**課題の詳細**: 出典の次の一文を英語に訳してください：「しかも曺氏のみならず、松田・金子・武富と過去の湘南の主力だった選手を数多抱えるチームであり、因縁めいた戦いとなりました。」

**出典**:
-----

<湘南スタメン> 3-3-2-2
GK 谷
RCB 山本 CCB 大岩 LCB 大野
RWB 岡本 DH 米本 LWB 石原
IH 永木 IH 田中
FW ウェリントン FW 町野
<京都スタメン> 4-1-2-3
GK 若原
RSB 飯田 CB アピアタウィア久 CB メンデス LCB 麻田
DH 川﨑
IH 武田 IH 金子
RWG 武富 CF ピーター・ウタカ LWG 松田
最多降格回数(4度)を記録しているクラブ同士の戦い。
3戦で1分2敗と、開幕前の大胆な目標(5位以内・勝ち点50以上)を立てたは良いが、スタートダッシュで躓いてしまった湘南。
今季も残留争いを踏まえての戦いを強いられる予感が膨らみつつあり、何時になったらそうしたシーズンから抜け出せるのか。
様々な負の感情が交錯する中、クラブを今ある地位まで押し上げた恩師・ 曺貴裁(チョウキジェ)氏が現在率いている京都との対戦を迎え。
しかも曺氏のみならず、松田・金子・武富と過去の湘南の主力だった選手を数多抱えるチームであり、因縁めいた戦いとなりました。
前年のベースに、信頼できるアンカーの米本・プレースキッカーの永木を主力に加え、戦力アップを図った湘南。
この日も激しいプレッシングと運動量、そして曺氏が去って以降に仕込まれたショートパス主体のサッカーを駆使してペースを握り。
そしてセットプレーを数多獲得したのち、永木のキック精度を活かしてゴールを狙いに行きました。
前半10分の左コーナーキック、永木のファーサイドへのクロスにウェリントンが合わせにいき、こぼれた所を大岩がシュートにいきましたがジャストミート出来ず。

-----

**データブロック**:

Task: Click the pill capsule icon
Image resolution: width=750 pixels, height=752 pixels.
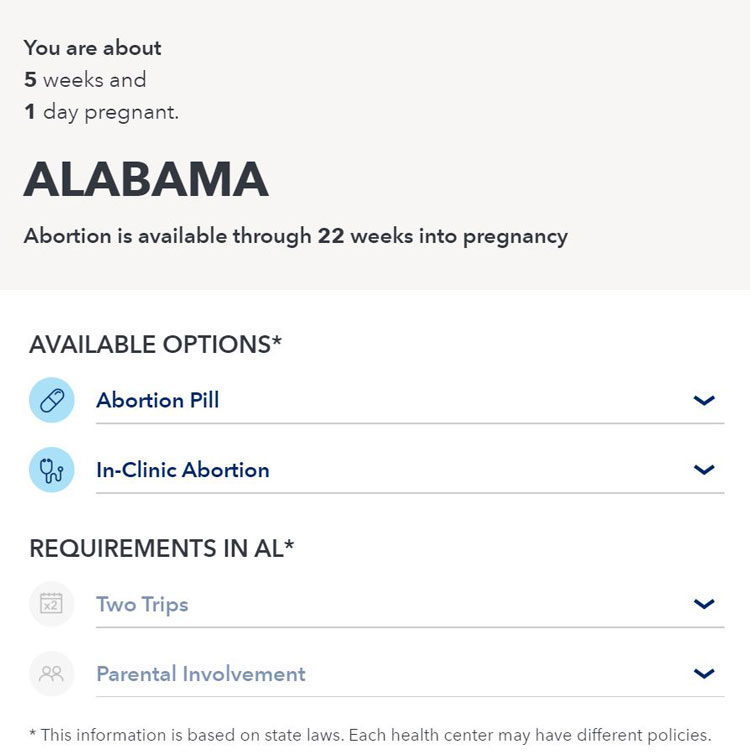Action: click(x=52, y=400)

-----

**課題の結果**: Moreover, it was a team with not only Cho but also many players who had once been key players for Shonan, such as Matsuda, Kaneko, and Taketomi, so it became a match with a feeling of fateful history.